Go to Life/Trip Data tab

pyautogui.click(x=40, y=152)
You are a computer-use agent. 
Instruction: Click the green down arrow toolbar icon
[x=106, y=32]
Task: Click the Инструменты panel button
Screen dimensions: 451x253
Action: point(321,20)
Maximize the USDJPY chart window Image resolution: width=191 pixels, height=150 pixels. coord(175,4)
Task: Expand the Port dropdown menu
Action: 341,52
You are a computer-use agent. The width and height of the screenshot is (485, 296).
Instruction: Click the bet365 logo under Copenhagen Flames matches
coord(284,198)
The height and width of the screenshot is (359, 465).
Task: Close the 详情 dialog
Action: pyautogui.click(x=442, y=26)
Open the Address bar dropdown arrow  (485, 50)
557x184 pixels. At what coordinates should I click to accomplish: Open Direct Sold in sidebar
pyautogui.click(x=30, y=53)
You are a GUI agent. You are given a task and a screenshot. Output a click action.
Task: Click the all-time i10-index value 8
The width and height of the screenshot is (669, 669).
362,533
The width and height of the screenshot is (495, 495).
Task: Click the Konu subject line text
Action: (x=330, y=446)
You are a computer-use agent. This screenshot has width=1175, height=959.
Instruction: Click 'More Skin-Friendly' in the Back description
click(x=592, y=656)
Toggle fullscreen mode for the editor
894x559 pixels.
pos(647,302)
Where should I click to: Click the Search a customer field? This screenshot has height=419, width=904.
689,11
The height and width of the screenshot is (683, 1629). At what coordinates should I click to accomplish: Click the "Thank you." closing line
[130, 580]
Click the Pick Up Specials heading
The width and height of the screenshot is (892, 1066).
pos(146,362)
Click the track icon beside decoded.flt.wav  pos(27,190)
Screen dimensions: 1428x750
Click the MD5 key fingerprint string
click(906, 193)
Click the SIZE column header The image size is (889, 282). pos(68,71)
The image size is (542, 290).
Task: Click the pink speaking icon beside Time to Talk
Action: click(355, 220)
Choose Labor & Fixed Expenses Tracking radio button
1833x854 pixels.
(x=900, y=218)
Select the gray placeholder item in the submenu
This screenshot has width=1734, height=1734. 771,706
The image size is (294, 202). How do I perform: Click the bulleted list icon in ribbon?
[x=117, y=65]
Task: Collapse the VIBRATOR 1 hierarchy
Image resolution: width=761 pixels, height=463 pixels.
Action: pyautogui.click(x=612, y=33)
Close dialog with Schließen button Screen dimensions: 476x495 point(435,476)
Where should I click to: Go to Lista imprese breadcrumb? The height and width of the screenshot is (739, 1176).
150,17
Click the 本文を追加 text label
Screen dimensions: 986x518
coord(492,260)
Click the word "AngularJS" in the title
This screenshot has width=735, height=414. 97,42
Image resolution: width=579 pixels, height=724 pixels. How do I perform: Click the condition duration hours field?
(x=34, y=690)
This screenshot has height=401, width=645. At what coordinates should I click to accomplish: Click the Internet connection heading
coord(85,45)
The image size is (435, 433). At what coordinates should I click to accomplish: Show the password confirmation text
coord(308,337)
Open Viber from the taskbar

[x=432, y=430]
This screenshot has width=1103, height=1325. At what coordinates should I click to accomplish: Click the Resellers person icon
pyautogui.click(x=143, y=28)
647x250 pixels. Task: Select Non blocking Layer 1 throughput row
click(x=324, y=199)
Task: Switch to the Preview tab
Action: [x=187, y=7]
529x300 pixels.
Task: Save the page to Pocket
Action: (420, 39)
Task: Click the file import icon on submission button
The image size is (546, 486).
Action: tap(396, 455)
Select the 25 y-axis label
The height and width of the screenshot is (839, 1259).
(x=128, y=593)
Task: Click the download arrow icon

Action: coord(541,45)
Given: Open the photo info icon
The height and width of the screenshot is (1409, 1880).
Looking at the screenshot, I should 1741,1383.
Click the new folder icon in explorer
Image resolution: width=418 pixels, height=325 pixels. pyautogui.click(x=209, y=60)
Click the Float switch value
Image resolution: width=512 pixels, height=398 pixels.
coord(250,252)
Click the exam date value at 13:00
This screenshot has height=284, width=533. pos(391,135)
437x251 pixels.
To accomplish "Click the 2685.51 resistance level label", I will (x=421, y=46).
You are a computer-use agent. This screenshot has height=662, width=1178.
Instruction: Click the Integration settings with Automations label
---
▶ **Brief**
Restate word for word every line from the one containing "Click the 本文を追加 text label" through the final line of the listing. Both end lines belong in the answer.

▶ **Task solution**
Click the 本文を追加 text label
Screen dimensions: 986x518
coord(492,260)
Click the word "AngularJS" in the title
This screenshot has width=735, height=414. 97,42
Image resolution: width=579 pixels, height=724 pixels. How do I perform: Click the condition duration hours field?
(x=34, y=690)
This screenshot has height=401, width=645. At what coordinates should I click to accomplish: Click the Internet connection heading
coord(85,45)
The image size is (435, 433). At what coordinates should I click to accomplish: Show the password confirmation text
coord(308,337)
Open Viber from the taskbar

[x=432, y=430]
This screenshot has width=1103, height=1325. At what coordinates should I click to accomplish: Click the Resellers person icon
pyautogui.click(x=143, y=28)
647x250 pixels. Task: Select Non blocking Layer 1 throughput row
click(x=324, y=199)
Task: Switch to the Preview tab
Action: [x=187, y=7]
529x300 pixels.
Task: Save the page to Pocket
Action: (420, 39)
Task: Click the file import icon on submission button
The image size is (546, 486).
Action: tap(396, 455)
Select the 25 y-axis label
The height and width of the screenshot is (839, 1259).
(x=128, y=593)
Task: Click the download arrow icon

Action: coord(541,45)
Given: Open the photo info icon
The height and width of the screenshot is (1409, 1880).
Looking at the screenshot, I should 1741,1383.
Click the new folder icon in explorer
Image resolution: width=418 pixels, height=325 pixels. pyautogui.click(x=209, y=60)
Click the Float switch value
Image resolution: width=512 pixels, height=398 pixels.
coord(250,252)
Click the exam date value at 13:00
This screenshot has height=284, width=533. pos(391,135)
437x251 pixels.
To accomplish "Click the 2685.51 resistance level label", I will (x=421, y=46).
You are a computer-use agent. This screenshot has height=662, width=1178.
Instruction: Click the Integration settings with Automations label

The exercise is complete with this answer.